#### ITEMS
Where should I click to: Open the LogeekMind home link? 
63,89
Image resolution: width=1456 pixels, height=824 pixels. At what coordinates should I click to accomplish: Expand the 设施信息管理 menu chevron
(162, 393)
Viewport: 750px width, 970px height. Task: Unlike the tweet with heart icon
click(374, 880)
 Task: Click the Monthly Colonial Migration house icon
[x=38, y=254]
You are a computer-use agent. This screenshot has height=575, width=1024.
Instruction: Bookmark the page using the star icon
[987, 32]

* * *

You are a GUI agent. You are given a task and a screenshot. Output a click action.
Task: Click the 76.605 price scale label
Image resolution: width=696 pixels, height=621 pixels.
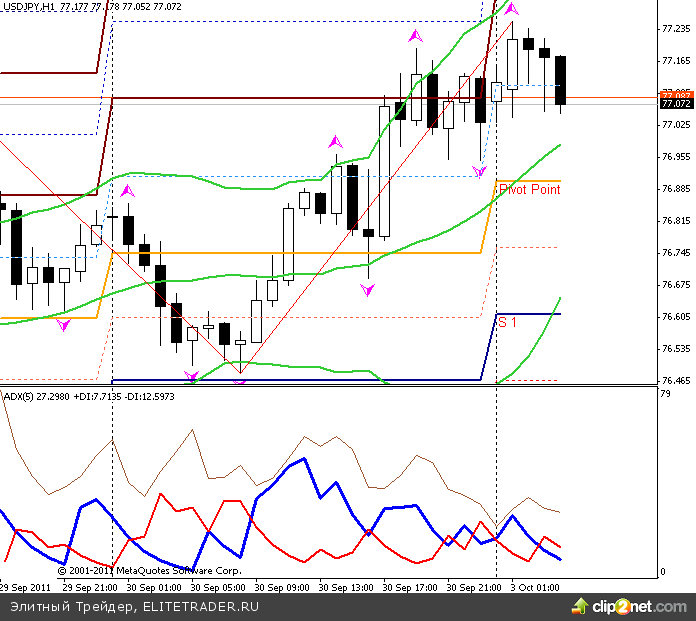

#### WHAT YOU WILL DO
Rescale the items starting at the line containing "Image resolution: width=1456" and ending at the line containing "click(374, 880)", with both of those lines included. Write out only those lines in full, requests included, and multiply each coordinate in the answers by 0.95, rounding to whole numbers with halves rounded up.

#### EXPECTED OUTPUT
Image resolution: width=1456 pixels, height=824 pixels. At what coordinates should I click to accomplish: Expand the 设施信息管理 menu chevron
(154, 373)
Viewport: 750px width, 970px height. Task: Unlike the tweet with heart icon
click(355, 836)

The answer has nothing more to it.